Record du nombre de journalistes tués en 2025, Israël pointé du doigt
Un nombre record de 129 journalistes et professionnels des médias ont été tués dans le monde en 2025, selon un rapport du Comité pour la protection des journalistes (CPJ). L’organisation accuse Israël d’être responsable des deux tiers de ces décès, marquant une escalade alarmante de la violence envers la presse.
C’est la deuxième année consécutive où un tel record est atteint, faisant de 2025 l’année la plus meurtrière pour les journalistes depuis le début de la collecte de données par le CPJ il y a plus de trois décennies.

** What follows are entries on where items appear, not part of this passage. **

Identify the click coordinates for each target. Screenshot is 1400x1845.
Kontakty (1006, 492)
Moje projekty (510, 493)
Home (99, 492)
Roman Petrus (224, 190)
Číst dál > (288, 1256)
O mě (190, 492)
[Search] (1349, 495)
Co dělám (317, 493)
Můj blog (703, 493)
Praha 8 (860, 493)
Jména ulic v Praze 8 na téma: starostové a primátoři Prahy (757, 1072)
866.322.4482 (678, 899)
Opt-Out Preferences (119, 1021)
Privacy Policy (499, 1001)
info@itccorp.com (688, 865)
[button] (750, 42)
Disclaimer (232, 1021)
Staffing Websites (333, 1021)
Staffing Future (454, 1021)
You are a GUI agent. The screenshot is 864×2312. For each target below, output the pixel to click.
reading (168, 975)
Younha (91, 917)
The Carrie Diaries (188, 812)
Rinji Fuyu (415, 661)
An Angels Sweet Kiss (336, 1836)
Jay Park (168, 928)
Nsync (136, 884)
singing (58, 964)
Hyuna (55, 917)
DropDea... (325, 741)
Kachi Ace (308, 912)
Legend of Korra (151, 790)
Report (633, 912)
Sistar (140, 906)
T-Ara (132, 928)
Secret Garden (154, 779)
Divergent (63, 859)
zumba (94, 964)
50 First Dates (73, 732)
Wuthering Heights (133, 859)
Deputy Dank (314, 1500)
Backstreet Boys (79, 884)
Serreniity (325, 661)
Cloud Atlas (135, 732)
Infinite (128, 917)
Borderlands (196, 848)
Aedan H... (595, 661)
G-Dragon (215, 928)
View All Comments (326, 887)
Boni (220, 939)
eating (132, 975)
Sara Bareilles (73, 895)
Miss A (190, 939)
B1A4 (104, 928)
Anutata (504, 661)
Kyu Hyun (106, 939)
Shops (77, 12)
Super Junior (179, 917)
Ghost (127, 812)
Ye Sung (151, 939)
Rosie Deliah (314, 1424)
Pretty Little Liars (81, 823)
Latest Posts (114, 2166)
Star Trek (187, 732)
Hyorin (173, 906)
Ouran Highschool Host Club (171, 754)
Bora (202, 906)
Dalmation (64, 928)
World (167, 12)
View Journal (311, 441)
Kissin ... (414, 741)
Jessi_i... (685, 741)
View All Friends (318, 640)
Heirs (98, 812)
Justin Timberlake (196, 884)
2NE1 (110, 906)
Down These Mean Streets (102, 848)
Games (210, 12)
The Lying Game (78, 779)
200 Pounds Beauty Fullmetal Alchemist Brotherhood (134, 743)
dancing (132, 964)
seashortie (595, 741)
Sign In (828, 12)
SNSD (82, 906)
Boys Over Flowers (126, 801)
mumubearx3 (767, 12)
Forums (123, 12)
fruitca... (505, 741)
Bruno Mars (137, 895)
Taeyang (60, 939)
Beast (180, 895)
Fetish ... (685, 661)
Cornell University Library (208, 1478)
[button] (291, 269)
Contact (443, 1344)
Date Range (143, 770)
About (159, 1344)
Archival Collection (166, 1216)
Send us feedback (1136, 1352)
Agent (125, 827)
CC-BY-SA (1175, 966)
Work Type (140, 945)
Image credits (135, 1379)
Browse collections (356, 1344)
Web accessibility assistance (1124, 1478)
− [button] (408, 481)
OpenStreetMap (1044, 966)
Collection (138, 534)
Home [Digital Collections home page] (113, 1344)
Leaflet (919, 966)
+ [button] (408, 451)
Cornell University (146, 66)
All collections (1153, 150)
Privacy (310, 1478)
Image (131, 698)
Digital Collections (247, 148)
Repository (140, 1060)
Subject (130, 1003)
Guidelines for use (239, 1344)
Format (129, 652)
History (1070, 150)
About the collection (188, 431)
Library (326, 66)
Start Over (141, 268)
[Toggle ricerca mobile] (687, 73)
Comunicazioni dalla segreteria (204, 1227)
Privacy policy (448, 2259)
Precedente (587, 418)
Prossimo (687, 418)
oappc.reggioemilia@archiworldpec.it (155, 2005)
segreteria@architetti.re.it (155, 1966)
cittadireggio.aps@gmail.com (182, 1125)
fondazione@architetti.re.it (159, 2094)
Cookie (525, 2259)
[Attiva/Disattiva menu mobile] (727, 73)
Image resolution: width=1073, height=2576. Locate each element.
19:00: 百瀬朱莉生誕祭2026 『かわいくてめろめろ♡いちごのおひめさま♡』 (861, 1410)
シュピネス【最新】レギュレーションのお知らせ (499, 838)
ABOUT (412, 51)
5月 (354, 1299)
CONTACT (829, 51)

« Les journalistes sont tués en nombre record à un moment où l’accès à l’information est plus important que jamais », a déclaré Jodie Ginsberg, directrice générale du CPJ, dans un communiqué. « Nous sommes tous en danger lorsque des journalistes sont tués pour avoir rapporté l’actualité. »
Le rapport souligne que plus des trois quarts des décès en 2025 sont survenus dans des zones de conflit. Plus de 60 % des 86 journalistes tués par des tirs israéliens en 2025 étaient des Palestiniens travaillant à Gaza. L’armée israélienne affirme ne jamais cibler intentionnellement les journalistes.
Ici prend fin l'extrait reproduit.